EXERCISE MATERIAL
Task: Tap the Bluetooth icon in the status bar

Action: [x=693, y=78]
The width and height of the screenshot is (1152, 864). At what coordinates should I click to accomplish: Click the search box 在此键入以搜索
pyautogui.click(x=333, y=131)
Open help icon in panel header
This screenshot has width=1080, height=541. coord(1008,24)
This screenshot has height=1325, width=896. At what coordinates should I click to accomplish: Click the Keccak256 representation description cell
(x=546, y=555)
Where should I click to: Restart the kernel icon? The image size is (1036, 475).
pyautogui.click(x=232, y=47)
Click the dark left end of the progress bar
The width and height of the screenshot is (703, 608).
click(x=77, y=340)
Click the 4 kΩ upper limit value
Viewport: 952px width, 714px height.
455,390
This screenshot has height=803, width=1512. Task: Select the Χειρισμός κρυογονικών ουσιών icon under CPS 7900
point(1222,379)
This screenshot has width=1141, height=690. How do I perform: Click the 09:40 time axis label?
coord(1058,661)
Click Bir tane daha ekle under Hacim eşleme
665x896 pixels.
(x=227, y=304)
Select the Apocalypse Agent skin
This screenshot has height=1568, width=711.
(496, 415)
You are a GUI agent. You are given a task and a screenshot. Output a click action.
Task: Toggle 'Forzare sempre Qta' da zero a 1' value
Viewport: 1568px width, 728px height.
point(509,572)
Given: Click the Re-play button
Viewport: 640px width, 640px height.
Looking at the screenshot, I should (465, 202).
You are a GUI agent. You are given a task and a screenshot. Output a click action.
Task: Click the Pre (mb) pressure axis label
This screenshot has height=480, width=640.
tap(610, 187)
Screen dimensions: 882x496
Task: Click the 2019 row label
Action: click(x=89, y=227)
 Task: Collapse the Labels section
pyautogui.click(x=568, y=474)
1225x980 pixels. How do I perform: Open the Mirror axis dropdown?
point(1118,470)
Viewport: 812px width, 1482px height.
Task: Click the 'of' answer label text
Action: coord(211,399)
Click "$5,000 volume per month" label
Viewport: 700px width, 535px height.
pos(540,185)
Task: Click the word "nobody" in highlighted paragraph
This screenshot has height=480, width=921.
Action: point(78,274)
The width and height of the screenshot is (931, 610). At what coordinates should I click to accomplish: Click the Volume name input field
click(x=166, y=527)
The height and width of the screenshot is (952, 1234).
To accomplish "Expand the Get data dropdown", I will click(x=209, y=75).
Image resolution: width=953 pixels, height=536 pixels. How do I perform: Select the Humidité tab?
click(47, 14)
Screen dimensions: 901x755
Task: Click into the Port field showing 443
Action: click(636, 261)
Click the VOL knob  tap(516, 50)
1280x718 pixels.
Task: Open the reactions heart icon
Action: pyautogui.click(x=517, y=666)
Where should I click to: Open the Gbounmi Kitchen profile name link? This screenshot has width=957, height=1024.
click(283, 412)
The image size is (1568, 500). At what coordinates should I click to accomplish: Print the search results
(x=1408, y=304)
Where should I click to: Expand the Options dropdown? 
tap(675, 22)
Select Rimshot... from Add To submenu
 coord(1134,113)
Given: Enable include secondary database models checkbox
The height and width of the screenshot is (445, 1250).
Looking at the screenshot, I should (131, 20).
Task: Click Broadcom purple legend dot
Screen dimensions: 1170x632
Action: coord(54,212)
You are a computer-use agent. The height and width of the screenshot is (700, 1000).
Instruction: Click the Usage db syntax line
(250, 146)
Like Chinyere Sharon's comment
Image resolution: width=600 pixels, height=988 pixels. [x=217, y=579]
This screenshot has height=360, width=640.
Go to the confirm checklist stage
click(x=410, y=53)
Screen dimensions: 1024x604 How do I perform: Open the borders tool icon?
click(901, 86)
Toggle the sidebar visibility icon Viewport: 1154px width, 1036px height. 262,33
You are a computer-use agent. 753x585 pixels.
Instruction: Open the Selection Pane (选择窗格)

TASK DESCRIPTION
Transcribe all of the data exactly, leaving no line out.

ANSWER BELOW
Task: Tap the Bluetooth icon in the status bar

Action: [x=693, y=78]
The width and height of the screenshot is (1152, 864). At what coordinates should I click to accomplish: Click the search box 在此键入以搜索
pyautogui.click(x=333, y=131)
Open help icon in panel header
This screenshot has width=1080, height=541. coord(1008,24)
This screenshot has height=1325, width=896. At what coordinates should I click to accomplish: Click the Keccak256 representation description cell
(x=546, y=555)
Where should I click to: Restart the kernel icon? The image size is (1036, 475).
pyautogui.click(x=232, y=47)
Click the dark left end of the progress bar
The width and height of the screenshot is (703, 608).
click(x=77, y=340)
Click the 4 kΩ upper limit value
Viewport: 952px width, 714px height.
455,390
This screenshot has height=803, width=1512. Task: Select the Χειρισμός κρυογονικών ουσιών icon under CPS 7900
point(1222,379)
This screenshot has width=1141, height=690. How do I perform: Click the 09:40 time axis label?
coord(1058,661)
Click Bir tane daha ekle under Hacim eşleme
665x896 pixels.
(x=227, y=304)
Select the Apocalypse Agent skin
This screenshot has height=1568, width=711.
(496, 415)
You are a GUI agent. You are given a task and a screenshot. Output a click action.
Task: Toggle 'Forzare sempre Qta' da zero a 1' value
Viewport: 1568px width, 728px height.
point(509,572)
Given: Click the Re-play button
Viewport: 640px width, 640px height.
Looking at the screenshot, I should (465, 202).
You are a GUI agent. You are given a task and a screenshot. Output a click action.
Task: Click the Pre (mb) pressure axis label
This screenshot has height=480, width=640.
tap(610, 187)
Screen dimensions: 882x496
Task: Click the 2019 row label
Action: click(x=89, y=227)
 Task: Collapse the Labels section
pyautogui.click(x=568, y=474)
1225x980 pixels. How do I perform: Open the Mirror axis dropdown?
point(1118,470)
Viewport: 812px width, 1482px height.
Task: Click the 'of' answer label text
Action: coord(211,399)
Click "$5,000 volume per month" label
Viewport: 700px width, 535px height.
pos(540,185)
Task: Click the word "nobody" in highlighted paragraph
This screenshot has height=480, width=921.
Action: point(78,274)
The width and height of the screenshot is (931, 610). At what coordinates should I click to accomplish: Click the Volume name input field
click(x=166, y=527)
The height and width of the screenshot is (952, 1234).
To accomplish "Expand the Get data dropdown", I will click(x=209, y=75).
Image resolution: width=953 pixels, height=536 pixels. How do I perform: Select the Humidité tab?
click(47, 14)
Screen dimensions: 901x755
Task: Click into the Port field showing 443
Action: click(636, 261)
Click the VOL knob  tap(516, 50)
1280x718 pixels.
Task: Open the reactions heart icon
Action: pyautogui.click(x=517, y=666)
Where should I click to: Open the Gbounmi Kitchen profile name link? This screenshot has width=957, height=1024.
click(283, 412)
The image size is (1568, 500). At what coordinates should I click to accomplish: Print the search results
(x=1408, y=304)
Where should I click to: Expand the Options dropdown? 
tap(675, 22)
Select Rimshot... from Add To submenu
 coord(1134,113)
Given: Enable include secondary database models checkbox
The height and width of the screenshot is (445, 1250).
Looking at the screenshot, I should (131, 20).
Task: Click Broadcom purple legend dot
Screen dimensions: 1170x632
Action: coord(54,212)
You are a computer-use agent. The height and width of the screenshot is (700, 1000).
Instruction: Click the Usage db syntax line
(250, 146)
Like Chinyere Sharon's comment
Image resolution: width=600 pixels, height=988 pixels. [x=217, y=579]
This screenshot has height=360, width=640.
Go to the confirm checklist stage
click(x=410, y=53)
Screen dimensions: 1024x604 How do I perform: Open the borders tool icon?
click(901, 86)
Toggle the sidebar visibility icon Viewport: 1154px width, 1036px height. 262,33
You are a computer-use agent. 753x585 pixels.
Instruction: Open the Selection Pane (选择窗格)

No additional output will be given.